On Monday, Netflix will debut A Love Song For Latasha, a short film by first-time filmmaker Sophia Nahli Allison that explores what life could have been like for 15 year-old Latasha Harlins had she not been fatally shot by a Korean convenience store owner in Los Angeles in 1991.
Harlins was shot in the back of the head by Soon Ja Du, then a 51-year-old Korean woman who suspected Latasha was trying to steal a $1.79 bottle of orange juice. Security footage later confirmed that Latasha had money in her hand and intended to pay for the beverage and Du was convicted of voluntary manslaughter.
Though the jury recommended a 16-year prison stint, Du was sentenced to time served, five years probation, community service, funeral expenses and $500 restitution. Harlins’ killing and the trial outcome were factors that served as a catalyst for the unrest that erupted in Los Angeles in 1992 after the police who brutalized Rodney King were acquitted.

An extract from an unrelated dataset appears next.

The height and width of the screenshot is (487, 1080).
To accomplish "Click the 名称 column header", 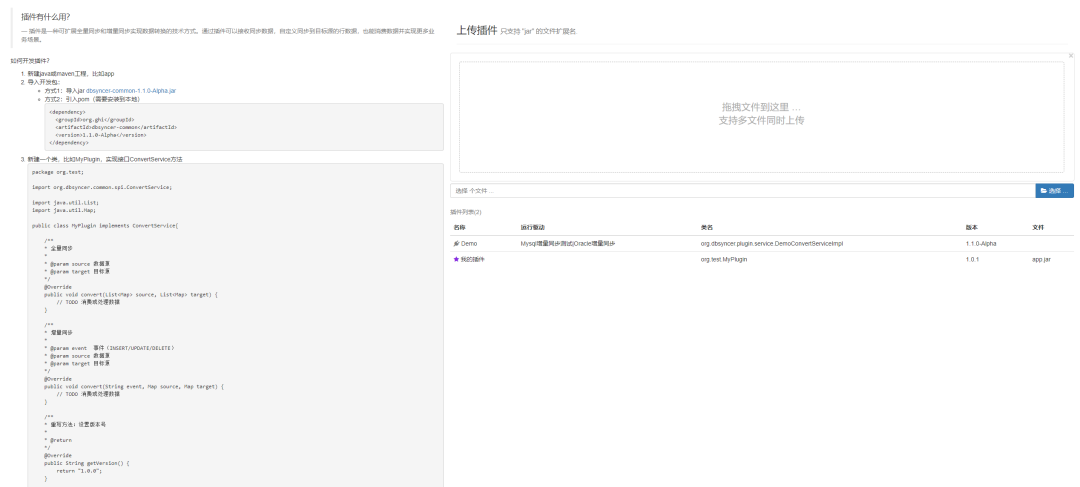I will click(459, 228).
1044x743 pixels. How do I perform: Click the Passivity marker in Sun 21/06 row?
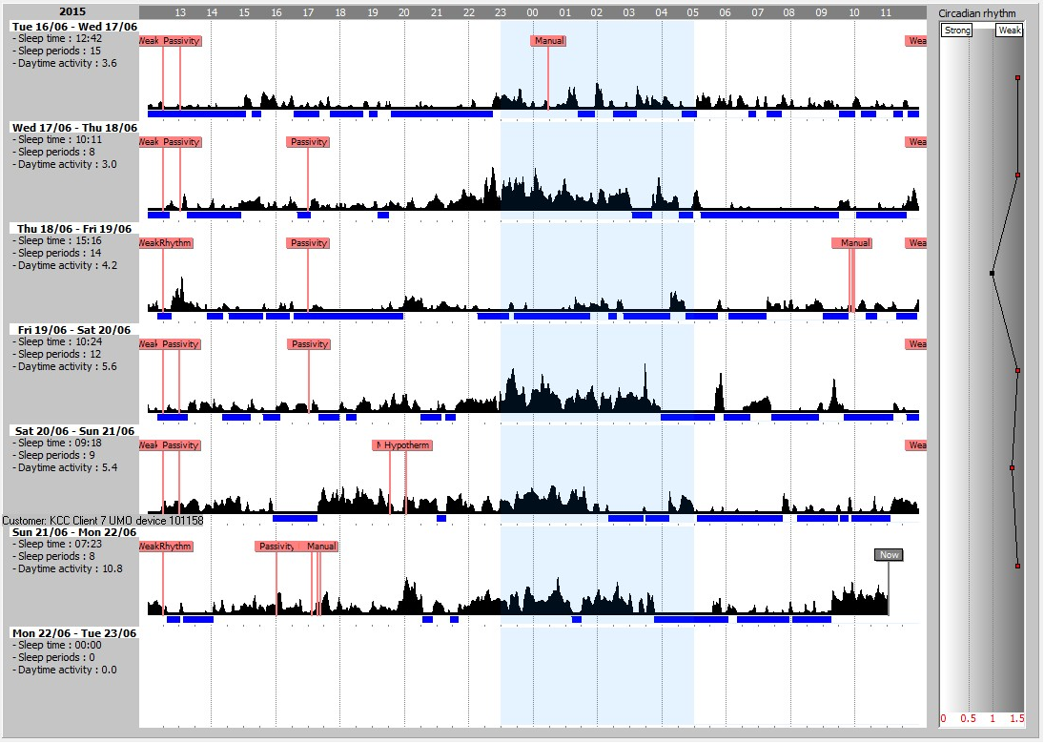pos(276,546)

A Love Song For Latasha explores the teenager’s life and dreams through accounts from her family and friends. Watch the trailer below:
To quote from The Grio’s interview with director Allison: “As an LA native, I’m really interested in what it means to interrogate and conjure and excavate stories of the community and stories of Black women and Black girls,” Allison told theGrio exclusively. “Being a young girl during the riots, Latasha wasn’t a name I often heard. It was always Rodney King. It’s still a story people don’t talk about and her name is often forgotten. She played such an important and devastating role in that shift that happened in South Central and I wanted to see her story live in its fullness.” Tupac Shakur immortalized Latasha’s story in several of his hits, including “Keep Ya Head Up,” which he dedicated to the slain teen. He referenced her in other tracks like “Something 2 Die 4,” “Thugz Mansion,” and “I Wonder if Heaven Got a Ghetto” and Ice Cube included a song about her on his album, Death Certificate, entitled ”Black Korea.” “Latasha could have been a family member, or one of my friends. Latasha could have been me,” said Allison. “I wanted to make sure this archive, this story, and this memory existed for Latasha and that there was this evidence of her outside of just the trauma. Her story needed to exist beyond what we have seen.” Director and Academy Award-winning writer John Ridley (12 Years A Slave) also devoted a section of his 2017 documentary Let It Fall: Los Angeles 1982-1992 to Harlins, her tragic killing and the relative lack of justice her killer faced. Let It Fall can also be found on Netflix.